Q: My question is, has this movie affected your view of the environment?
A: Yes, it really has. On a very personal level it has, partly because I really didn’t have a macro view of the environment and by being able to work with people like Sylvia Earle, who is an oceanographer and scientist – you might consider her the Jane Goodall of the ocean world – and hear what they have to say about the oceans, it’s affecting. In one hand, there is a crisis going on and there are a lot of issues that are facing the oceans, in the other hand they have great optimism and great hope about the ability to preserve environments and preserve species out there in the world.
So much of it starts and ends with us. Why do we care about the oceans? Because every drop we drink and every breath we take relies on a healthy ocean. That was an eye-opener for me because you never think of it in those terms. You think, well, yeah, I’m not going to litter, but you realize no, we make choices as human beings. It can be choices from the kind of plastic we use and recycle to the kind of seafood we might order off of a menu.
Those choices have consequences, good, bad, or indifferent. Just to be aware of those consequences and the choices that we face as human beings is really eye-opening and I think something that people are becoming more and more aware of. That’s certainly why we’re here talking on Earth Day is because it’s a film that just brings up our responsibilities as human beings, as audience members, as residents on the planet to make more informed decisions and preserve the planet for generations to come.
Q: Does this film talk any about the problem with plastic pollution in our oceans?
A: It does. It does. I mean there is a – as you know there is a huge raft of plastic garbage floating out in the middle of the Pacific and probably dozens of other places around the world. So many times it’s not literally plastic bottles floating out there; it’s microscopic plastic that’s broken down over years of exposure to the elements. It’s certainly dealt with in the movie in a fairly direct way, just the issue of animals and habitats coexisting with some of the issues of pollution that we’re laying over the top of the oceans right now.
Again, it’s not meant to be punitive. You’re not going to the movies to be anything other than entertained and informed, but part of that is the joy of seeing these species out there in their natural environment and then a sense of responsibility for you really can do something. There is tremendous hope and optimism about how we can reshape our habits to affect the oceans.
Q: What is your vision, with the other movies coming out in the future that you’re working on, for the green movement? What is your overall goal as an individual who cares about the planet?

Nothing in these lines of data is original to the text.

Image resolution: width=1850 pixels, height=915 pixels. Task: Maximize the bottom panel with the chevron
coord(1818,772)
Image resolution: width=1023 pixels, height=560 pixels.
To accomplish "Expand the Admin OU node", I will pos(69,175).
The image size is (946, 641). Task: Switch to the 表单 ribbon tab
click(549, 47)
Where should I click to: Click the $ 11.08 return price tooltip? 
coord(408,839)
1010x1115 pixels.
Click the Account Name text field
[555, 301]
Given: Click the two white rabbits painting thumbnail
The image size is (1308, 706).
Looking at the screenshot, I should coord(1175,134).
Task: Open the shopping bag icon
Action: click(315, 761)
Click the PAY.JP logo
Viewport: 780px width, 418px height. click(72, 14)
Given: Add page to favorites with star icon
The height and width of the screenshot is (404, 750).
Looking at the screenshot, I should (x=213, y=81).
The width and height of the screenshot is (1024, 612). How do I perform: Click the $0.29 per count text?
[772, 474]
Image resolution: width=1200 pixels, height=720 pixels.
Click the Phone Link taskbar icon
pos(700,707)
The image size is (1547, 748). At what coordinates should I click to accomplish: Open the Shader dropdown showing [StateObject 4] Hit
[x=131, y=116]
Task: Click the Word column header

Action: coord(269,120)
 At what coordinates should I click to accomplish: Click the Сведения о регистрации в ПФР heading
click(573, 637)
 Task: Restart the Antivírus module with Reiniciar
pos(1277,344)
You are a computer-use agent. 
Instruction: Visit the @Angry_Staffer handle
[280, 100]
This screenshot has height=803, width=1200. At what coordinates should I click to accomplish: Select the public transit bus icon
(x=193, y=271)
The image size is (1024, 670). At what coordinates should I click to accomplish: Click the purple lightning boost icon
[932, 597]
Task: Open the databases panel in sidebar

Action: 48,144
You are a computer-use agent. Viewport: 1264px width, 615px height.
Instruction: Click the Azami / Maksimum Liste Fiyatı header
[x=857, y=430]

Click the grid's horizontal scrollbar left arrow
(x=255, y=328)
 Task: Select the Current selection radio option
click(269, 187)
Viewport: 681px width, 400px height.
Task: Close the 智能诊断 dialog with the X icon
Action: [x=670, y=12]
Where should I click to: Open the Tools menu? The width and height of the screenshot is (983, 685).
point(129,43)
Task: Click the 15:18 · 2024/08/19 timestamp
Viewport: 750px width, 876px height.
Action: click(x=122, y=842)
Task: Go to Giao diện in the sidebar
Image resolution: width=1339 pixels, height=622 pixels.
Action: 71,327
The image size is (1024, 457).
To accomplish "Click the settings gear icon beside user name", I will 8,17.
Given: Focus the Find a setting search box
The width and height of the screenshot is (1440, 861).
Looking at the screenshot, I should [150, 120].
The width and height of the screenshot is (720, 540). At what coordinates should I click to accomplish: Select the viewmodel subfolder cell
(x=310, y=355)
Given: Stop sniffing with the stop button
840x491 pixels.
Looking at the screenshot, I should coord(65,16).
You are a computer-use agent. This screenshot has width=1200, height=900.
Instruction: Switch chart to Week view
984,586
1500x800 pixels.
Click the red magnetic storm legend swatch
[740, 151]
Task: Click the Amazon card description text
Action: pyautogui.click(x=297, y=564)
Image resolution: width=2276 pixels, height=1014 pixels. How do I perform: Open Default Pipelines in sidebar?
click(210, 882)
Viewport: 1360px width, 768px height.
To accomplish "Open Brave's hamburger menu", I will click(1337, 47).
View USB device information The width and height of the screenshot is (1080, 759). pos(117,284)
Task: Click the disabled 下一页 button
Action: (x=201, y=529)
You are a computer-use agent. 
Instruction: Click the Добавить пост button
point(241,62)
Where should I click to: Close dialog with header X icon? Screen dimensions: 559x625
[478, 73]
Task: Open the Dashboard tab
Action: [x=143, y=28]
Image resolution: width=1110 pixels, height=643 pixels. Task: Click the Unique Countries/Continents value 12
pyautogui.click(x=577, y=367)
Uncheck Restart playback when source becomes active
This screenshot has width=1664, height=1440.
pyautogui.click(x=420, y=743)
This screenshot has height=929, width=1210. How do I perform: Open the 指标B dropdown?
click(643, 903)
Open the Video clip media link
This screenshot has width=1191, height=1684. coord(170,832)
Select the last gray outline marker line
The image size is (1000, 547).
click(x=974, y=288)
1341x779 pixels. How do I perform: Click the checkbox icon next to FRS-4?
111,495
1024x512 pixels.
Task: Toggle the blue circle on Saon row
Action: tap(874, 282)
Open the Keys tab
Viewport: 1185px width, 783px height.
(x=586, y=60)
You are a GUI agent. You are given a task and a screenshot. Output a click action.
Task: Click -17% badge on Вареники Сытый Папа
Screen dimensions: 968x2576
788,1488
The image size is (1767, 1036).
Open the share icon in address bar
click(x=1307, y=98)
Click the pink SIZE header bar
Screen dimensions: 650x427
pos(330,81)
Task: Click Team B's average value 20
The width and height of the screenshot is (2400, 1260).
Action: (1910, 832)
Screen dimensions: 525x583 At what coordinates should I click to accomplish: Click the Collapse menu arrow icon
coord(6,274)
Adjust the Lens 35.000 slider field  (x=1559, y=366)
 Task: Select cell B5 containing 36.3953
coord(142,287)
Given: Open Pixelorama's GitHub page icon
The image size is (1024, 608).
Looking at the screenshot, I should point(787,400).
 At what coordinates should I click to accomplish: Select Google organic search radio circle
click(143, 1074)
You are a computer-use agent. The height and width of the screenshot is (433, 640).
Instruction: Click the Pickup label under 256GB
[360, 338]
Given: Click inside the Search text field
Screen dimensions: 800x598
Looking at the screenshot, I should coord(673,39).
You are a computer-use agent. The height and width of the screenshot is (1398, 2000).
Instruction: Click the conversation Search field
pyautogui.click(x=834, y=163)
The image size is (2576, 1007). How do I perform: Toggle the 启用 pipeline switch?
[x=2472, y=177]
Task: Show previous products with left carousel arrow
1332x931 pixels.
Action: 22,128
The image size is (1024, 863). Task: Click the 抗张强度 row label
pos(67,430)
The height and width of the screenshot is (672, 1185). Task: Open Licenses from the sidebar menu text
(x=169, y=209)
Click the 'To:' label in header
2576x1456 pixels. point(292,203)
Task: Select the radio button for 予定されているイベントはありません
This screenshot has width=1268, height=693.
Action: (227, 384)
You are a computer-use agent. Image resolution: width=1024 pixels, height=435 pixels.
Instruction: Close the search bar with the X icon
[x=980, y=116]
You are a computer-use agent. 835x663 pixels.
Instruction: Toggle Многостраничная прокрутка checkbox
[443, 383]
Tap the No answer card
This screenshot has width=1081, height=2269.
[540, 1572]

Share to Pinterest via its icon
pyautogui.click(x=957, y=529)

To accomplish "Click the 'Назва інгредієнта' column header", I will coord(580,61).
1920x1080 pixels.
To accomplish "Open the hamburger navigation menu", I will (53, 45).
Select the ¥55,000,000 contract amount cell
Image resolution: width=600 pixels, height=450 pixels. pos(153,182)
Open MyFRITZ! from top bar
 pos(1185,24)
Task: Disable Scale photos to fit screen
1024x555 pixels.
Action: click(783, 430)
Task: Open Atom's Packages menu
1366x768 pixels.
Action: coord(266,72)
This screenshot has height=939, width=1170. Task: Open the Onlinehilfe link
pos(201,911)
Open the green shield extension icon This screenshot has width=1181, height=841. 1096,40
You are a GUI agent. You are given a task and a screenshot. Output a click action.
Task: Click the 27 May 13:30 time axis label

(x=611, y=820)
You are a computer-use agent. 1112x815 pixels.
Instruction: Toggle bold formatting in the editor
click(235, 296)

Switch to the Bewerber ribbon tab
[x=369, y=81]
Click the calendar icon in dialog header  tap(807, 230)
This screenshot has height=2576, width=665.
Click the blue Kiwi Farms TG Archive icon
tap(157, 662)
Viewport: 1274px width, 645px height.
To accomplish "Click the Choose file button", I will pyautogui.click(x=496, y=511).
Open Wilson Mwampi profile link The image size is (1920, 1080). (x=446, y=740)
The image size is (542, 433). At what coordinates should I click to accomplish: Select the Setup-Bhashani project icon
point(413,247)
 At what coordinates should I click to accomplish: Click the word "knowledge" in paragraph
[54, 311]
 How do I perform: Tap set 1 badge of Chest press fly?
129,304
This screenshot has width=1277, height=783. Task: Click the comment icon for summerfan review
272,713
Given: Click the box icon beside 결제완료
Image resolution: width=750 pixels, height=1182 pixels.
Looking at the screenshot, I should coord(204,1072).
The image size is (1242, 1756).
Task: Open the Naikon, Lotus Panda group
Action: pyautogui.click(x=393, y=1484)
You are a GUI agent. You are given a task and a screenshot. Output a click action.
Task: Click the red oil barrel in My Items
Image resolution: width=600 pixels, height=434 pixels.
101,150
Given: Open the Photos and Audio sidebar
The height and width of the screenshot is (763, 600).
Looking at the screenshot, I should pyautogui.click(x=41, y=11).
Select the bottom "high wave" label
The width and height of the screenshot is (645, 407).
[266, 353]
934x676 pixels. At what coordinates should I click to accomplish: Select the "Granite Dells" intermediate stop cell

A: The issue of the environment is something that’s intimidating and overwhelming if you take it on as a whole. I think what’s encouraging to me and what’s fun for me is to take it on one-on-one. For example, now I’m at Disneyland actually doing this interview and I just walked out of a screening full of school kids. There were probably 400 school kids in this theater watching Oceans and each one of them will take home a piece from that movie: a memory, a sense of responsibility, a sense of awe or wonderment at it. I think that one-on-one relationship with a filmmaker and an audience or an adult and a child, or a teacher and a student is really crucial and important to changing our mindset.
I don’t think there are any single broad stroke measures we can make. Certainly, at Disney, with this film, we’re very careful to contribute directly to the preservation of the coral reefs off of the Bahamas and be able to do something very specific. I think we can do something much grander if each and every one of us takes a little responsibility of our own in our own neck of the woods.
Disneyland does it. We just drained one of our Rivers of America here, for example, for a normal maintenance job and that water wasn’t just released. It was put into an aquifer and very consciously preserved so that that huge deal of water was preserved. It’s little choices like that on a corporate level, on a school level, and on a personal level at home, that together make a huge, huge, huge difference in our personal lives and the lives of the creatures around us that really have no control over these things the way we do.